At 5 p.m., however, KNBC's audience picked up, closing Channel 7's lead to just over 55,000 homes--last year KABC lead by almost three times that much--with KCBS another 125,000 homes behind.

At 6 p.m., Channel 7 led KNBC by about 75,000 homes and KCBS by about 140,000 households.

*

Among the networks, CBS easily won the February sweeps in prime time, grabbing an average 35% of the available audience, compared to 17% for ABC, 16% for NBC and 11% for Fox. During its 16-day coverage of the Olympics, CBS averaged an incredible 42% share of the prime-time audience, which increased the network's audience for the month some 48% over totals last year.

Thanks to CBS' Olympics bonanza, KCBS' 11 p.m. news audience leaped 60% over a year ago, winning the time period with an average of 500,000 households each night. KNBC was second with about 360,000 homes and KABC was third with 330,000 homes.

During the two weeks without the Olympics, however, the standings reverted to form as KCBS lost 40% of its audience to fall into third. KABC was first.

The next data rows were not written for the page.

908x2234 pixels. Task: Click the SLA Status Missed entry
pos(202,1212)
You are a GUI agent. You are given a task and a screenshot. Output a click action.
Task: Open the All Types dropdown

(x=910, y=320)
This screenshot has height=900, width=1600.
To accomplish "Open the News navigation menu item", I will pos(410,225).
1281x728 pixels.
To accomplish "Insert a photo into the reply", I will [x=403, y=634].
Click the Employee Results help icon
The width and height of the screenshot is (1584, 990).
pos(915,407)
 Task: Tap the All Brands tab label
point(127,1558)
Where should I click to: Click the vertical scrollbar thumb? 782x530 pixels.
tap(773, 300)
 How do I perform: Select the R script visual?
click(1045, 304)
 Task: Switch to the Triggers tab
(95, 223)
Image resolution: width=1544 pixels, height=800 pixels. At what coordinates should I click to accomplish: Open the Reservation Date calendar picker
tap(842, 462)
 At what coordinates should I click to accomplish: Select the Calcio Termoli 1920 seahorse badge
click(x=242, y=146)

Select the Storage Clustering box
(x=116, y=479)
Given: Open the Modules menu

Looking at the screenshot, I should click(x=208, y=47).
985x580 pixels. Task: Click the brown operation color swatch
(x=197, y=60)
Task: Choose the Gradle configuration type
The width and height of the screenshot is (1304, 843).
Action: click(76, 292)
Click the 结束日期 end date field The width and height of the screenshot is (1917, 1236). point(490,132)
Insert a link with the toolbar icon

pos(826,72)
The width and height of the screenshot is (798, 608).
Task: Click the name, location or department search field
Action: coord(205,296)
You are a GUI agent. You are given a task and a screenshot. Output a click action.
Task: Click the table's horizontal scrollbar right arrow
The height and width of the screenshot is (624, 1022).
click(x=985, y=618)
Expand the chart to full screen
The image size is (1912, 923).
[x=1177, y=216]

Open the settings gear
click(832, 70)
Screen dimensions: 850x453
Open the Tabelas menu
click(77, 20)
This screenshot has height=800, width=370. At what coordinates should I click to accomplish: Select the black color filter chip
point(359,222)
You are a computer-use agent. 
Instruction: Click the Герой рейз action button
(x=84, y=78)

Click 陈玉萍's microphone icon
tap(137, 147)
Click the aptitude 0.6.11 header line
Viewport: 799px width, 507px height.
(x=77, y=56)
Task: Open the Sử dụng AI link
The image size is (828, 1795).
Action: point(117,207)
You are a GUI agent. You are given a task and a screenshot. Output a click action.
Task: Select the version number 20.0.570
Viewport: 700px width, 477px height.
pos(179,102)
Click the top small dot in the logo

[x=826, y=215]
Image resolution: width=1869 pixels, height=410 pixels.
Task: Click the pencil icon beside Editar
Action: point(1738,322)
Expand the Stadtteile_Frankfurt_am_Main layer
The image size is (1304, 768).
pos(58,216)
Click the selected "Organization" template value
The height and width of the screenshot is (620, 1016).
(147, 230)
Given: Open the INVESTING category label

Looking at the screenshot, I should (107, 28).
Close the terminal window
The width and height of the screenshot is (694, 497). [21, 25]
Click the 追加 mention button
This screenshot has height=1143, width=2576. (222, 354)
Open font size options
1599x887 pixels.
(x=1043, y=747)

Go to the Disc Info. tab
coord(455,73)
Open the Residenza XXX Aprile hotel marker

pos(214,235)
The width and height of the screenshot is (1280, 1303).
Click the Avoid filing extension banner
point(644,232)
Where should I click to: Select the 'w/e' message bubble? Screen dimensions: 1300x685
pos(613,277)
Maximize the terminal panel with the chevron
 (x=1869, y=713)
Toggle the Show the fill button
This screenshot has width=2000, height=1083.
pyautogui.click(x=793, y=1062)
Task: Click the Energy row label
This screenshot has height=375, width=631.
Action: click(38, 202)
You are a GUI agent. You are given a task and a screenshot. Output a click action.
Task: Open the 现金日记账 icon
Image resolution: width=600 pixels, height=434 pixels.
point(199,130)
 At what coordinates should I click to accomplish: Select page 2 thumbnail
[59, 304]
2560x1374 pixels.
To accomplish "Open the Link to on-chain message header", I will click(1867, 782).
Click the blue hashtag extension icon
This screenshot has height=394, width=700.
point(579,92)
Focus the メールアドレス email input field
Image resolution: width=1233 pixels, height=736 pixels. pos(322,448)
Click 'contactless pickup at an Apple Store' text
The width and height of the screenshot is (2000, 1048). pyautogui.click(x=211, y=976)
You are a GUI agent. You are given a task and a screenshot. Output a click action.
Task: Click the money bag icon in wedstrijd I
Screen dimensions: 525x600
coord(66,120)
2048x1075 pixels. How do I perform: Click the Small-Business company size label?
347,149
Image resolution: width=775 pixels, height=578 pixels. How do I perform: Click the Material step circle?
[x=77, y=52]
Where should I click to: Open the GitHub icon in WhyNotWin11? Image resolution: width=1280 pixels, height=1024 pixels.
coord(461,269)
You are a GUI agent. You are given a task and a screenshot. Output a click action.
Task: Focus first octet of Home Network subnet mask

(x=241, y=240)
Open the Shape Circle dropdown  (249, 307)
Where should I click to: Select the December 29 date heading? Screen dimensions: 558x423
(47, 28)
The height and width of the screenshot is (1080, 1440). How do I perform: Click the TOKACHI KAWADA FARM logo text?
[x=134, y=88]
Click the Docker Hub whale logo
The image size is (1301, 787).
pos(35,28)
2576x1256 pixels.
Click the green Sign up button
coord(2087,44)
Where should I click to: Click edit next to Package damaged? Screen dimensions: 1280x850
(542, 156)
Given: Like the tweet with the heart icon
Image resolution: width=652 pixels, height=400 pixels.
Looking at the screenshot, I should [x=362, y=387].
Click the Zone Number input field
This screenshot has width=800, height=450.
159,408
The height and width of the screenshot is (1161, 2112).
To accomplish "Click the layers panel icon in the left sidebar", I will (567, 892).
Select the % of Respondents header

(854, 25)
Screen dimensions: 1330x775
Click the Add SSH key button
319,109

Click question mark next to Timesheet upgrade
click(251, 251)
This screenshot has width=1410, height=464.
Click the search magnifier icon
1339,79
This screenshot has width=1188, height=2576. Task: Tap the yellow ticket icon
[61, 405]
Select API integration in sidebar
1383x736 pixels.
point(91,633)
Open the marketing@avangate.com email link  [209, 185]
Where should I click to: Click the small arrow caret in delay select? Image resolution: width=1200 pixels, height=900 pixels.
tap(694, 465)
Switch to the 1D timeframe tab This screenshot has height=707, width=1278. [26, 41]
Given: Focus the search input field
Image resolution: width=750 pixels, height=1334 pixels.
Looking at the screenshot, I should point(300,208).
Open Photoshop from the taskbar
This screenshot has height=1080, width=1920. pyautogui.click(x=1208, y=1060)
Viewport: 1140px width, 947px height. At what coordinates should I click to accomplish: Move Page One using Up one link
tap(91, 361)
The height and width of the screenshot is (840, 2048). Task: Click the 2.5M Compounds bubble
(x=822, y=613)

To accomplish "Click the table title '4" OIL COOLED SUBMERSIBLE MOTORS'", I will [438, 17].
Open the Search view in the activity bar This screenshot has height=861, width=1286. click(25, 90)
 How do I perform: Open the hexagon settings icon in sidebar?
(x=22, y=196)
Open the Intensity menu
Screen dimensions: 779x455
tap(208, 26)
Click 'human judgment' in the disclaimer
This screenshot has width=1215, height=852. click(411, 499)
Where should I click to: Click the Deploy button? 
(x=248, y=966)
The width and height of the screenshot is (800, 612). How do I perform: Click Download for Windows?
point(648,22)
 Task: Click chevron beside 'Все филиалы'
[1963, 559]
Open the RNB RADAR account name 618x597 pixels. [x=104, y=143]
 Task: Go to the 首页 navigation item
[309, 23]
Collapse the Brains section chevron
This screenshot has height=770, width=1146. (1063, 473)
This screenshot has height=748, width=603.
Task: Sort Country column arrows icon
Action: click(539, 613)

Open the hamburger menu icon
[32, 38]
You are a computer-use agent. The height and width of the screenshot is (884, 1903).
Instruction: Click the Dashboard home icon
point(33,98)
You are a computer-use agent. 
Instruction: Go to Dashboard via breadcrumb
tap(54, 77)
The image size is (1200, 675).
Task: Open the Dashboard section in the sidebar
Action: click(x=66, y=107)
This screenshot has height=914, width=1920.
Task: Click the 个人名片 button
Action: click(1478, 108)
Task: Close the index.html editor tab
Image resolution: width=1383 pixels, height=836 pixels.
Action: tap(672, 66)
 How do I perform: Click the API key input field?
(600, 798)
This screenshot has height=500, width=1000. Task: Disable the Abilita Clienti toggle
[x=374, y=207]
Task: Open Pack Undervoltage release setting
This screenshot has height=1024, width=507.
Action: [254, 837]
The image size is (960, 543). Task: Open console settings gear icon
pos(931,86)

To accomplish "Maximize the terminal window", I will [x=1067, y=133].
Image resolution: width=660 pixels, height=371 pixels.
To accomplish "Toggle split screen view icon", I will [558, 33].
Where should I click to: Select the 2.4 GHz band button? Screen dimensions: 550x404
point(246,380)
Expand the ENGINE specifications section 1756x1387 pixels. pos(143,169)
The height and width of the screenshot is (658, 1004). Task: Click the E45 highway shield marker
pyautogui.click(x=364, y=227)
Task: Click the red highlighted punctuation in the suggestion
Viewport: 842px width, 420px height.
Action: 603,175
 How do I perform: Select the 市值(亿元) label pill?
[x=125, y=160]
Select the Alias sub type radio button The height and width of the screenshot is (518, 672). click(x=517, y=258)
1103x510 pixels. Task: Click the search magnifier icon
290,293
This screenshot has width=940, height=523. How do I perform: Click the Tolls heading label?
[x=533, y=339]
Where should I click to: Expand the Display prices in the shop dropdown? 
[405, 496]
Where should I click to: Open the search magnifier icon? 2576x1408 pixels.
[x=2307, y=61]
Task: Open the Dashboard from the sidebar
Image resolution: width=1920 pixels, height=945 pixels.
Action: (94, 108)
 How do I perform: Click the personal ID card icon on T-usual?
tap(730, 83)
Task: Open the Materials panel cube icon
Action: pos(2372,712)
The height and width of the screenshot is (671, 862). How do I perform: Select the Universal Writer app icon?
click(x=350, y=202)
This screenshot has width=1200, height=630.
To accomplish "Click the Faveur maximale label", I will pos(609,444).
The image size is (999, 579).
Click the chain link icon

Among independents, KTLA-TV Channel 5 continued to shine. Its morning news easily beat the three network morning shows from 7 to 9 a.m., and it more than quadrupled the audience of KTTV-TV Channel 11's upstart local program. And at 10 p.m., Channel 5 hung on to its longtime lead in news with an average of about 265,000 homes each night. KTTV was second with about 200,000, KCAL-TV Channel 9 was third with about 130,000 and KCOP-TV Channel 13 was fourth with an average of 105,000.

Perhaps the biggest winner during last month's ratings period was KTTV's children's show, "The Mighty Morphin Power Rangers," which improved the station's numbers about 45% over its programming in the 5 p.m. time period last year. "The Power Rangers," which has become a national phenomenon in the tradition of the Ninja Turtles and He-Man, won the 5 p.m. time period over all local newscasts--the first time in years that a non-news program has taken that honor.

In what seemed like the greatest month in tabloid TV history, KABC's old reliables, "Jeopardy" and "Wheel of Fortune," nonetheless captured the important 7- to 8-p.m. hour.

KNBC's "Entertainment Tonight" was second behind "Jeopardy" at 7 p.m., followed by KCBS' "Real Stories of the Highway Patrol" which scored almost twice the audience the station drew last year with Bill Cosby's "You Bet Your Life." KCAL's "Inside Edition," which reportedly paid more than $500,000 for the interviews with Harding it aired last month, ended up in last place in the time period, losing 33% of its audience from a year ago.

At 7:30 p.m., KNBC's "Hard Copy," which sent co-anchor Terry Murphy to Norway to cover the Harding-Kerrigan soap opera, finished a strong second to "Wheel of Fortune," but KTTV's "A Current Affair," which focused heavily on the criminal investigation of Harding and scored paid-for interviews with her ex-husband, Jeff Gillooly, lost audience from a year ago and finished sixth in the time period.